GitHub Actions handles the build side. A merge to the production branch builds the image, tags it, pushes it to GHCR, and SSHs into the host to run a small “pull the new image and restart the container” step. The build never touches the production host. The deploy is a single idempotent step at the end of a CI run.

The choice between these tiers wasn’t obvious up front, and I’d be lying if I said I’d planned to settle on this exact combination. But each tool turned out to fit its layer well enough that I haven’t been tempted to swap any of them out.

The mail dovetail

The mail rebuild made all of this a much easier trade to justify. Sending mail reliably required DNS records I hadn’t been managing in code — the MX, the SPF, the DKIM TXT record at the right selector, the DMARC policy — and a reverse-PTR registration on the host’s IP that matches the sender hostname. Without all of those, deliverability suffers in invisible ways. Doing them by hand across two web UIs (Linode for rDNS, Cloudflare for DNS) every time the mail config changed wasn’t realistic for long.

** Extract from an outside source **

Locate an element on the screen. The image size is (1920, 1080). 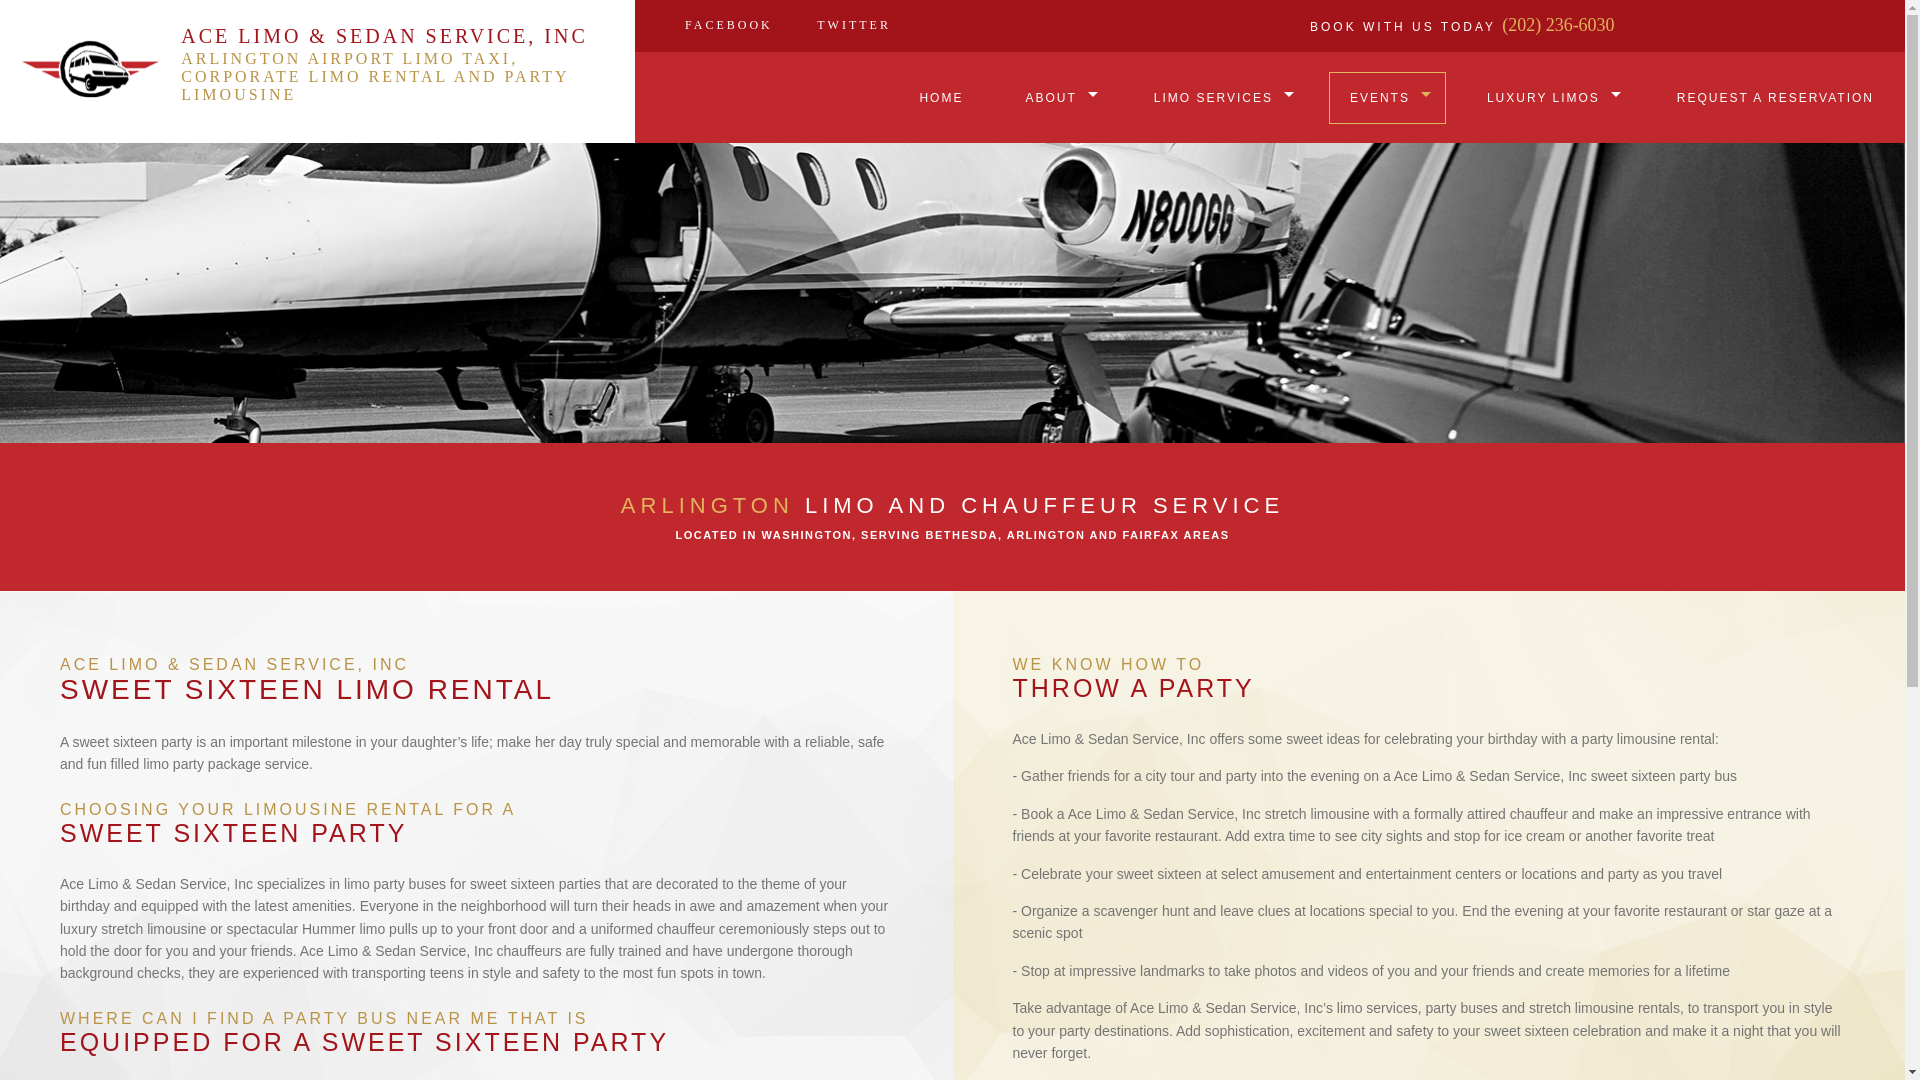
ABOUT is located at coordinates (1058, 98).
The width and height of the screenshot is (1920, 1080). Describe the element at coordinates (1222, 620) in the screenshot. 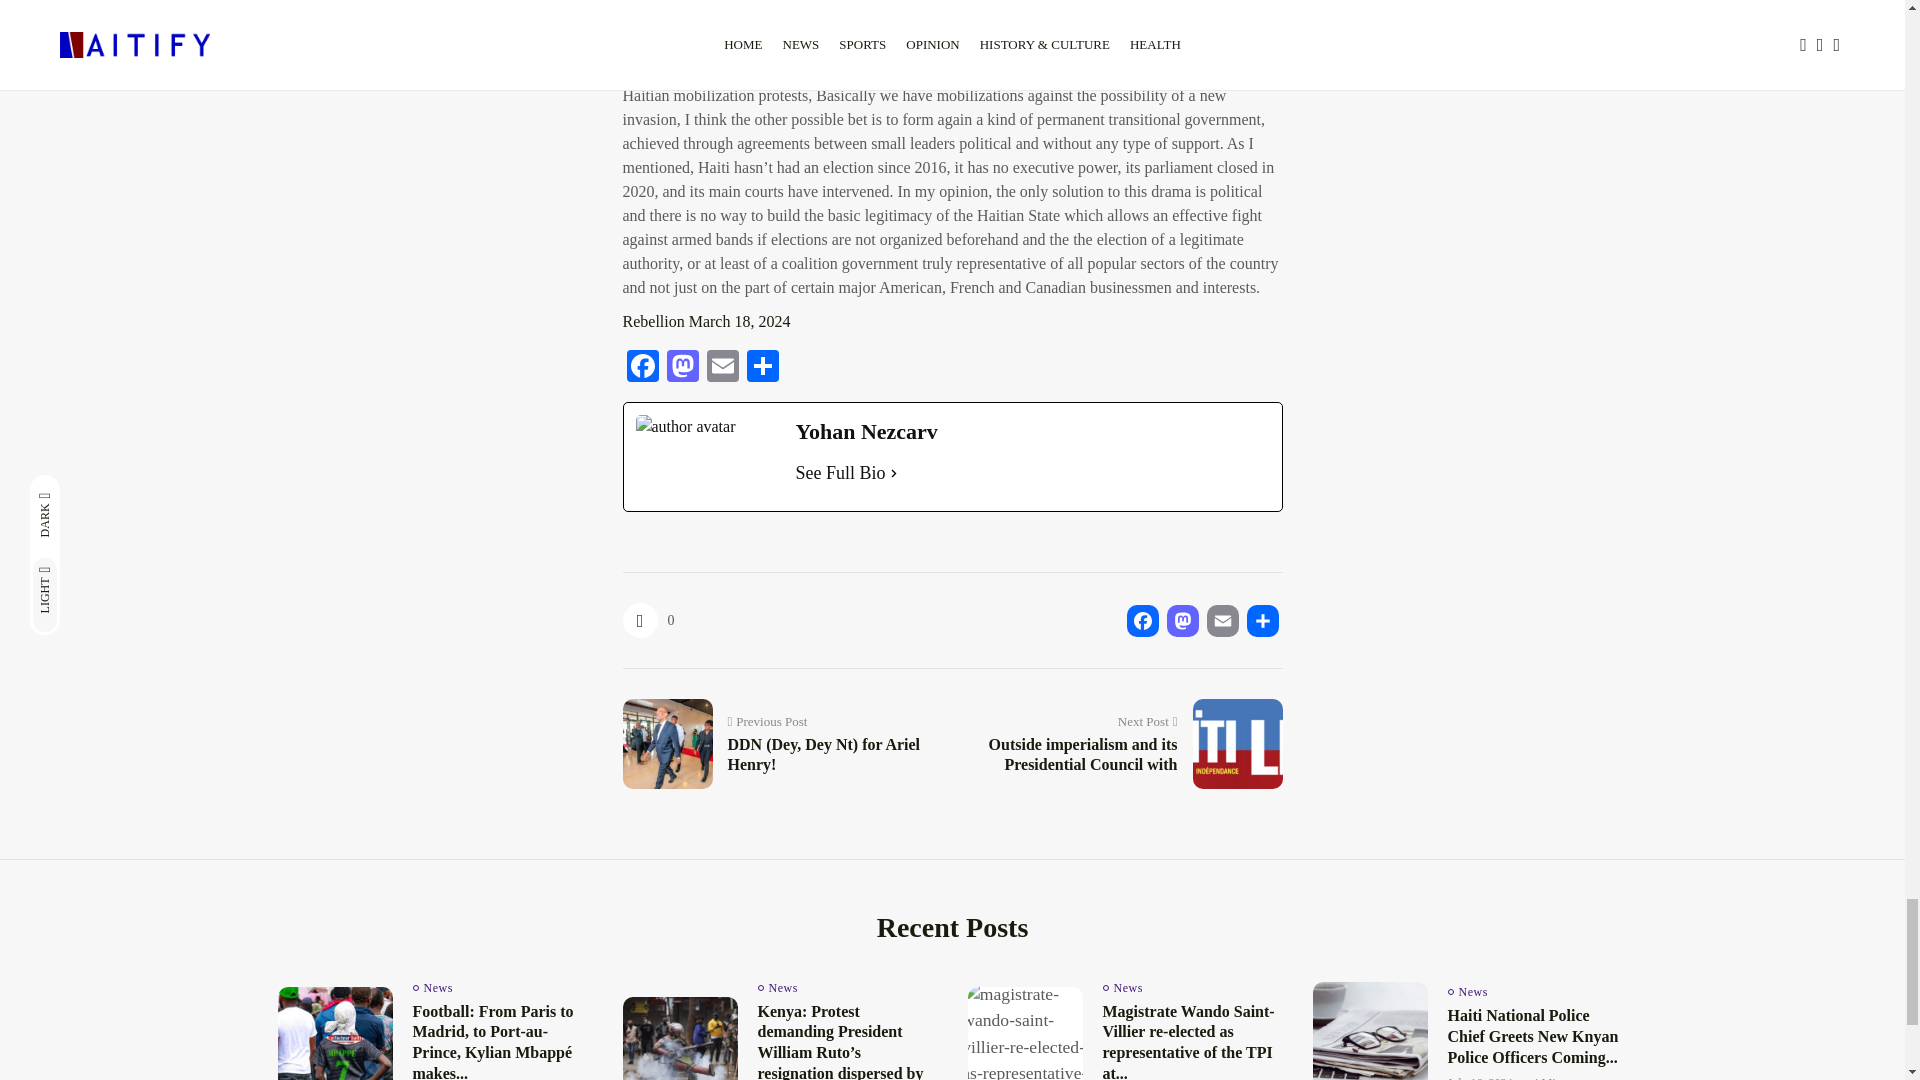

I see `Email` at that location.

With OpenTofu owning all of it, changes to the mail config and the records they depend on go through the same change. The DKIM key rotation that I’d been quietly avoiding became a small edit instead of a half-day project.

The tiered approach

The three layers turn out to map neatly onto the “one box, many apps” deployment shape that the previous post talked about. Cloud-level infrastructure (the box itself, the records that point at it) is owned by OpenTofu. Host-level configuration (Docker, Caddy, the shared network, sysctls, the deploy user) is owned by Ansible. App-level deployment (the binary image, its runtime config, its own DNS records) is owned by GitHub Actions plus the per-app docker-compose file.

When the next app arrives, only the third layer has to change. The cloud is already there. The host is already provisioned. The new app declares its compose stanza, its Caddy labels, its image, and ships through the same pipeline FeedFilters uses. That’s most of what I wanted from this work: a place where adding the next app is a small, well-bounded job rather than a re-derivation of the whole stack.

Looking back

The fragility arc that motivated this is gone. I haven’t had to ssh into production to fix something in days. The deploy is predictable. New env variables go through code instead of through the production host’s filesystem. And the cloud, the host, and the app each have a single source of truth that lives somewhere other than the box.

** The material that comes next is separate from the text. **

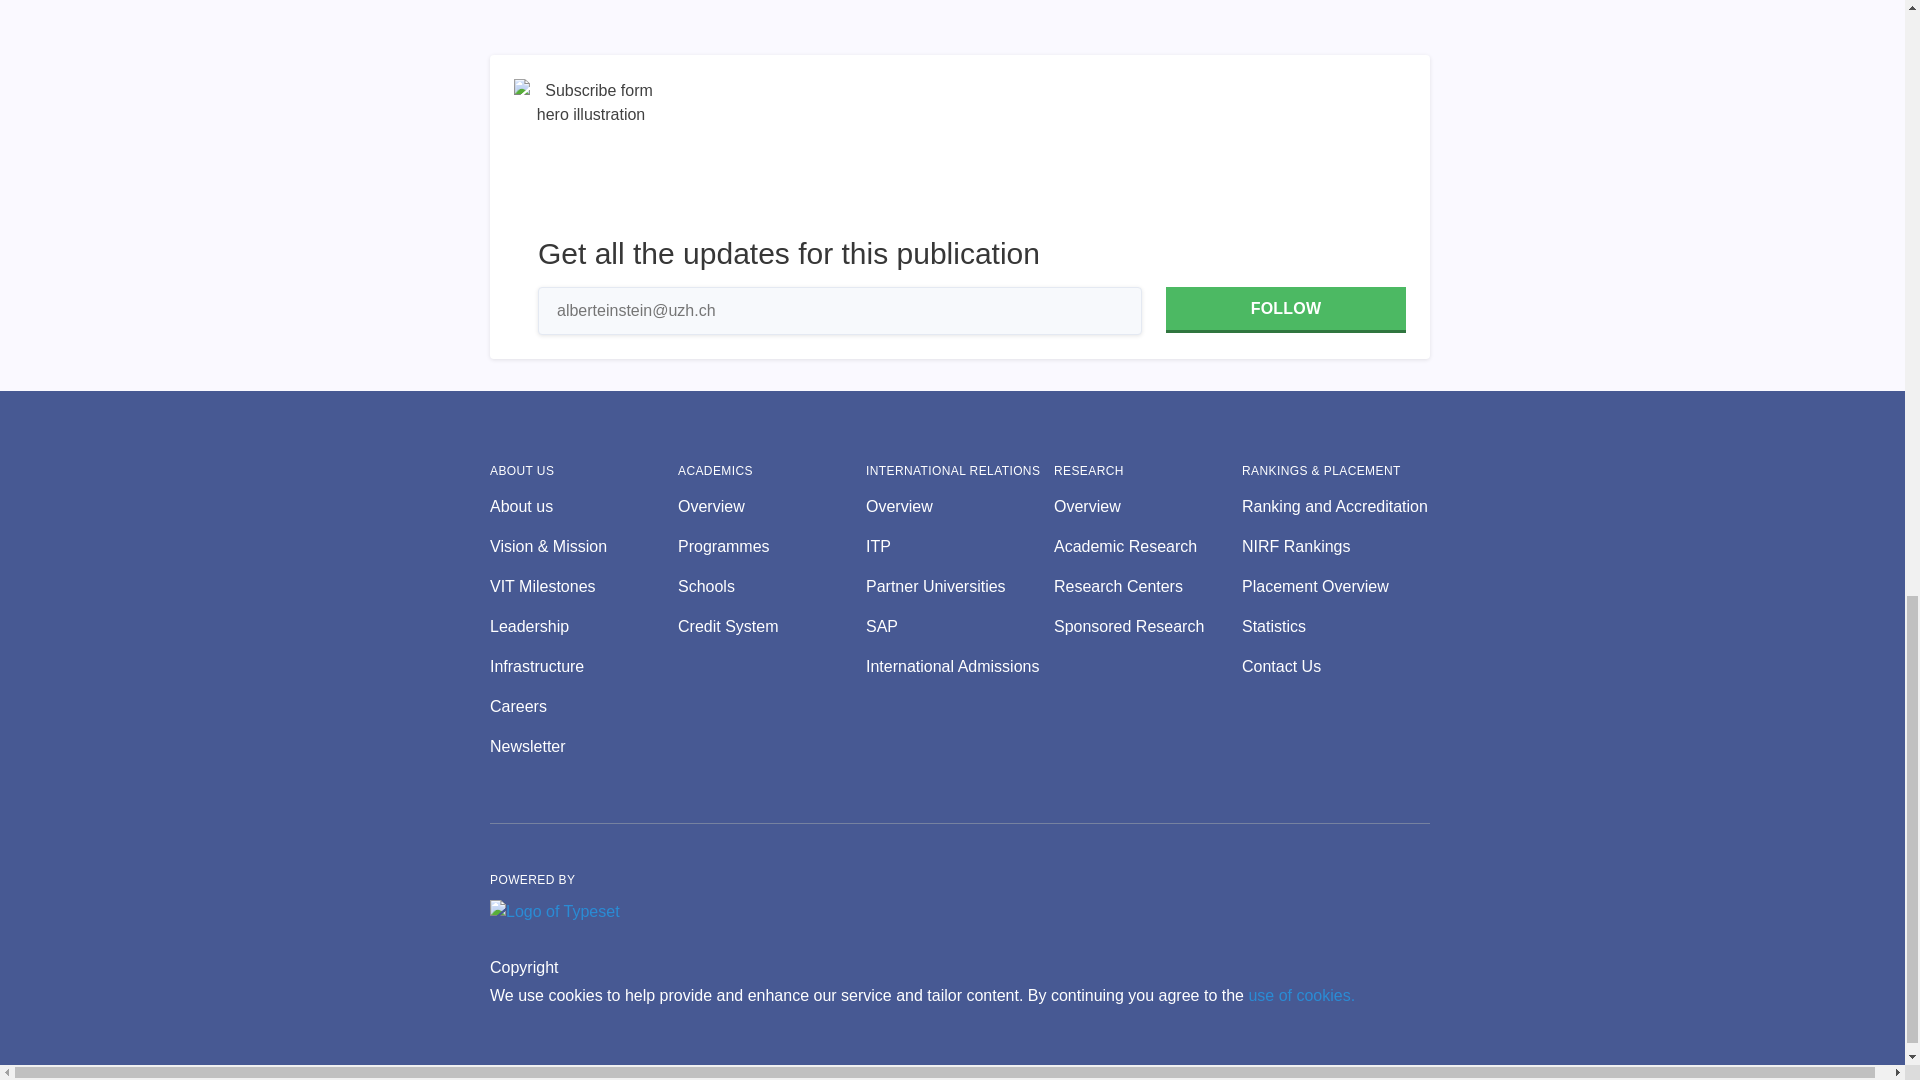  What do you see at coordinates (583, 666) in the screenshot?
I see `Infrastructure` at bounding box center [583, 666].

The other thing I’m pleased with is that the system is durable in the boring way. If the host disappeared tomorrow, OpenTofu could rebuild the cloud half from its state file, Ansible could provision a fresh host from the playbook, and the deploy pipeline would put the app back where it was. I haven’t tested that end-to-end, but every piece of it has been individually verified during the build, and the gap between “I haven’t tested it” and “I’m confident it works” is much smaller now than it was a week ago.